◆ **Objectif**:
Dans l'extrait sur la zone d'expansion des crues du Brévant, relevez les départements couverts par le secteur de l'EPAGE de l'Armançon. Donnez pour chacun la part indiquée.

**** Extrait fourni ****

« La crue centennale sur Paris, c’est 160 stations de métro inondées, 30 milliards d’indemnisations de dégâts, c’est le blocage de l’économie nationale… C’est catastrophique donc il faut l’empêcher ! ». Patrick Ollier, président à la fois de la Métropole du Grand Paris et de l’Etablissement Public Territorial de Bassin Seine Grands Lacs, pose clairement les enjeux de sa visite dans l’Aube. Jeudi 11 décembre, l’ancien président de l’Assemblée Nationale a chaussé ses bottes pour découvrir la Zone d’Expansion des Crues (ZEC) du Brévant, un ruisseau qui reçoit lui-même 9 petits affluents.
Cette ZEC se situe dans une forêt du massif de Rumilly-Chaource, dont la propriété est détenue aux trois quarts par des organismes publics, notamment Seine Grands Lacs. A l’origine de ce projet, des plaintes d’agriculteurs confrontés en aval à des inondations récurrentes.
« On s’est rendu compte que l’eau dévalait très vite de la forêt vers les prairies. Les agriculteurs ne comprenaient pas pourquoi, et nous non plus ! », se souvient Matthias Alloux, chef de projet à l’EPAGE de l’Armançon. Cet établissement public est chargé de la gestion des cours d’eau et de la prévention des inondations dans ce large secteur qui couvre 10 % de l’Aube, 40 % de la Côte d’Or et 50 % de l’Yonne.
Grâce à de nouveaux outils typographiques, un réseau de drainage a pu être identifié, conçu initialement pour des raisons économiques. « Plus de 60 km de fossés avaient été créés dans les années 1960-1970 pour évacuer l’eau très vite de la forêt, cultiver le bois et faire rentrer les engins en forêt plus facilement, détaille-t-il. Sauf qu’aujourd’hui, avec le dérèglement climatique, ça avait des conséquences majeures, notamment le dépérissement de la forêt et des manques d’eau sévères dans les cours d’eau, mais aussi des périodes d’inondations de plus en plus fréquentes. »

**** Entrées fournies ****

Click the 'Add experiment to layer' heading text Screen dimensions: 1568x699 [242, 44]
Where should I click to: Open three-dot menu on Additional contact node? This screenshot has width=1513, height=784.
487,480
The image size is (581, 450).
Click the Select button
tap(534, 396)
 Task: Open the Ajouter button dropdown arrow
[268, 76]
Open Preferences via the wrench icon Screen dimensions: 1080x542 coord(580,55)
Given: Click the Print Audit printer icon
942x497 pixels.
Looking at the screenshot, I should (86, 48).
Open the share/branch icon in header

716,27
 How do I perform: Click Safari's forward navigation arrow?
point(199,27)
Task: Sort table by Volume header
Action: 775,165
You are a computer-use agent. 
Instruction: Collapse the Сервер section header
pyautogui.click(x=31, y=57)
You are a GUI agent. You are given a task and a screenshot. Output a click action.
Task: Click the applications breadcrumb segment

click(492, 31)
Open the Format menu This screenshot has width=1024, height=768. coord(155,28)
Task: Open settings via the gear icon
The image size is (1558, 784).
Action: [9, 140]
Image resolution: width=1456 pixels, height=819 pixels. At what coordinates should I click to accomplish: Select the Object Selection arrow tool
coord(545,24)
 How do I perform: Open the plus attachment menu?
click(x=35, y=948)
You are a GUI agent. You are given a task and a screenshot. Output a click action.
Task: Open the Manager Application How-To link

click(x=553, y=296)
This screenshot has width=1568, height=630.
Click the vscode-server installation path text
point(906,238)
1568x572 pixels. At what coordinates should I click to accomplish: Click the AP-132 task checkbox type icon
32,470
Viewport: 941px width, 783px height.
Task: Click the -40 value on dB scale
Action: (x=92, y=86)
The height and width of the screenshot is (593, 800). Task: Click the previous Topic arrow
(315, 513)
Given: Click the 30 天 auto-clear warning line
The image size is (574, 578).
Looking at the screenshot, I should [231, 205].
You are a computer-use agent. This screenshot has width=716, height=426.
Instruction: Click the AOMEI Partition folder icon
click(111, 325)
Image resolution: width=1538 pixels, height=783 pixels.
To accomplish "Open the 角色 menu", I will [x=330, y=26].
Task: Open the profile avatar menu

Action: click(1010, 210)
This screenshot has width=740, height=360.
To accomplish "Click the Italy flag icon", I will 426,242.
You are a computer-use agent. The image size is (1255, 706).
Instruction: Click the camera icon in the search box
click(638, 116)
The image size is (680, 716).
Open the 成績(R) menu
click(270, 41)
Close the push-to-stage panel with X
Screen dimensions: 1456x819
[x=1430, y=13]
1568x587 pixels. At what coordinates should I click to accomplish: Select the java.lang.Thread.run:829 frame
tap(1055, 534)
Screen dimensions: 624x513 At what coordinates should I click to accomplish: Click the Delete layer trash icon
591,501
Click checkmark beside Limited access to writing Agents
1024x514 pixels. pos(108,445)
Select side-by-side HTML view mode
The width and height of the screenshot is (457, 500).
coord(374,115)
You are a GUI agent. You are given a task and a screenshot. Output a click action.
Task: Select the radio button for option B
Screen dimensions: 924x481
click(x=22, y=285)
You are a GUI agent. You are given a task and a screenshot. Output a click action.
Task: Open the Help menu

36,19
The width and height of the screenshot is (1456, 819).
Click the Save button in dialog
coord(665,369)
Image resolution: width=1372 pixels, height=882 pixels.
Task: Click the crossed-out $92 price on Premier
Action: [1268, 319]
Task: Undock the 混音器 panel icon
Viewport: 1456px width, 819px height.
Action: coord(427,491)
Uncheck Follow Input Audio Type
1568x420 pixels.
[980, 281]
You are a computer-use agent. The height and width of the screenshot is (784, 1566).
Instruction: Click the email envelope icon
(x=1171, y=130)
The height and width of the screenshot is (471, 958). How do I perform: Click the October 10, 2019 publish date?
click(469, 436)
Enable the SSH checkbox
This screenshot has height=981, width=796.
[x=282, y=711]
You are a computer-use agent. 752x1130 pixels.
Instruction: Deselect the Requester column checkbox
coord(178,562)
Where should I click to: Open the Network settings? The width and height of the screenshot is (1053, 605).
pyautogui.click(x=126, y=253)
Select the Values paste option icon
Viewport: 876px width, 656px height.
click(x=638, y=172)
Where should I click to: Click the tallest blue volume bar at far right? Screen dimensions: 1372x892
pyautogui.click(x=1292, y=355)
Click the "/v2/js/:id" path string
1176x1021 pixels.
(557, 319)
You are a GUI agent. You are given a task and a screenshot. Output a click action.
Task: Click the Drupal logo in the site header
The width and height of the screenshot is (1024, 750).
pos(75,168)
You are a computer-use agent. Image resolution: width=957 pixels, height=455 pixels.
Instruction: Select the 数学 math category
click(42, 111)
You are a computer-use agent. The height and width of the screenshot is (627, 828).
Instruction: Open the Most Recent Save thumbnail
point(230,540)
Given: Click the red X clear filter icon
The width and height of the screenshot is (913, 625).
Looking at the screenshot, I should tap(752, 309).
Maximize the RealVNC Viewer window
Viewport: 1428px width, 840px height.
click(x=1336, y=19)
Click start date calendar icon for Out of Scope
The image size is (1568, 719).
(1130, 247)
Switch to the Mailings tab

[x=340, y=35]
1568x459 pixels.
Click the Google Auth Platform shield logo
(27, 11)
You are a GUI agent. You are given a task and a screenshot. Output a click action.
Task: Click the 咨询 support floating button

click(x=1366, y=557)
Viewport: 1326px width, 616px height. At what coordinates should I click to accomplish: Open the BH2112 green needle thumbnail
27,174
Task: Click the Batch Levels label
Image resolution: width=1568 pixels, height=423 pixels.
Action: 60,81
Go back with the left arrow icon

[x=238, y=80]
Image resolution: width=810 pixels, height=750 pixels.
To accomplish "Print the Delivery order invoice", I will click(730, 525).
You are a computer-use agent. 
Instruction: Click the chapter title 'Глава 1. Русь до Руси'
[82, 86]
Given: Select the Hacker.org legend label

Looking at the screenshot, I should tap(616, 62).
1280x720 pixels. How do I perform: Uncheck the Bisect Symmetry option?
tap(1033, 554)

****

◆ **Réponse attendue**:
- Aube : 10 %
- Côte d'Or : 40 %
- Yonne : 50 %